[Records from a collection]

__________________________________________________

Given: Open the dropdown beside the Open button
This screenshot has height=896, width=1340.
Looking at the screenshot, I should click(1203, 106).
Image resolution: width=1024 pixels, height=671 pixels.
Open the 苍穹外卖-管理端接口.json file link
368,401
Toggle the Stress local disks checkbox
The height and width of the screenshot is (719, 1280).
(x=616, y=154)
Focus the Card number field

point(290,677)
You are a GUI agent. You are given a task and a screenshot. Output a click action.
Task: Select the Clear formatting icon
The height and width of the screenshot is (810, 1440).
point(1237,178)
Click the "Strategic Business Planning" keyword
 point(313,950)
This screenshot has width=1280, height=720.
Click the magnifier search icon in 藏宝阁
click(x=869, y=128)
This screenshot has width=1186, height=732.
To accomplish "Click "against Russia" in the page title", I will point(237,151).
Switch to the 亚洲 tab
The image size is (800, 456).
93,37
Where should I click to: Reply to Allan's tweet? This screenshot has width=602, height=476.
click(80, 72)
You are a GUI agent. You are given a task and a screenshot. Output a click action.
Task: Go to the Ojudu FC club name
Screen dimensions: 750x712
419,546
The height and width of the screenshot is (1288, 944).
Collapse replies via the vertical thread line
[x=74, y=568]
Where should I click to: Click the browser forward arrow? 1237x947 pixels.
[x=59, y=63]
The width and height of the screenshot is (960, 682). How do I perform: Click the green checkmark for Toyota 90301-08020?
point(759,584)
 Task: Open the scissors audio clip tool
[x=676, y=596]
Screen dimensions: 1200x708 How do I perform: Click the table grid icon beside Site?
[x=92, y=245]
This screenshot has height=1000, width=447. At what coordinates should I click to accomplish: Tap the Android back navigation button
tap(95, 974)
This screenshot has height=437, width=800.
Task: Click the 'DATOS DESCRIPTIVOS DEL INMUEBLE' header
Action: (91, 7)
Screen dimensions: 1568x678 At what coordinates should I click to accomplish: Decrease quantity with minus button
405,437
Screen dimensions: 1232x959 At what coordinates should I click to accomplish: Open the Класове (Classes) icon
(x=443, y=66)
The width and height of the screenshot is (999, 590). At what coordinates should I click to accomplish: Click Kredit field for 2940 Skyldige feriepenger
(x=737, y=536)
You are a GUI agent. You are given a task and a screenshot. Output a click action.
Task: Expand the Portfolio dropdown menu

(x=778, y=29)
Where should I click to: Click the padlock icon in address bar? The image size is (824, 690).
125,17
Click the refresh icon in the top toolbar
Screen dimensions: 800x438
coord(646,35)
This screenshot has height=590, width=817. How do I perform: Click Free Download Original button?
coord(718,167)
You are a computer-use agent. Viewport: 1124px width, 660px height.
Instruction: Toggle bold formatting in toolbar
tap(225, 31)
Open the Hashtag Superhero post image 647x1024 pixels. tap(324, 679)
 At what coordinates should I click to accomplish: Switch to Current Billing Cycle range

__________________________________________________

▸ What to do: Set down exactly the lines beginning at the one that holds "The height and width of the screenshot is (1288, 944)." and ending with the last line of the data.

▸ Answer section:
The height and width of the screenshot is (1288, 944).
Collapse replies via the vertical thread line
[x=74, y=568]
Where should I click to: Click the browser forward arrow? 1237x947 pixels.
[x=59, y=63]
The width and height of the screenshot is (960, 682). How do I perform: Click the green checkmark for Toyota 90301-08020?
point(759,584)
 Task: Open the scissors audio clip tool
[x=676, y=596]
Screen dimensions: 1200x708 How do I perform: Click the table grid icon beside Site?
[x=92, y=245]
This screenshot has height=1000, width=447. At what coordinates should I click to accomplish: Tap the Android back navigation button
tap(95, 974)
This screenshot has height=437, width=800.
Task: Click the 'DATOS DESCRIPTIVOS DEL INMUEBLE' header
Action: (91, 7)
Screen dimensions: 1568x678 At what coordinates should I click to accomplish: Decrease quantity with minus button
405,437
Screen dimensions: 1232x959 At what coordinates should I click to accomplish: Open the Класове (Classes) icon
(x=443, y=66)
The width and height of the screenshot is (999, 590). At what coordinates should I click to accomplish: Click Kredit field for 2940 Skyldige feriepenger
(x=737, y=536)
You are a GUI agent. You are given a task and a screenshot. Output a click action.
Task: Expand the Portfolio dropdown menu

(x=778, y=29)
Where should I click to: Click the padlock icon in address bar? The image size is (824, 690).
125,17
Click the refresh icon in the top toolbar
Screen dimensions: 800x438
coord(646,35)
This screenshot has height=590, width=817. How do I perform: Click Free Download Original button?
coord(718,167)
You are a computer-use agent. Viewport: 1124px width, 660px height.
Instruction: Toggle bold formatting in toolbar
tap(225, 31)
Open the Hashtag Superhero post image 647x1024 pixels. tap(324, 679)
 At what coordinates should I click to accomplish: Switch to Current Billing Cycle range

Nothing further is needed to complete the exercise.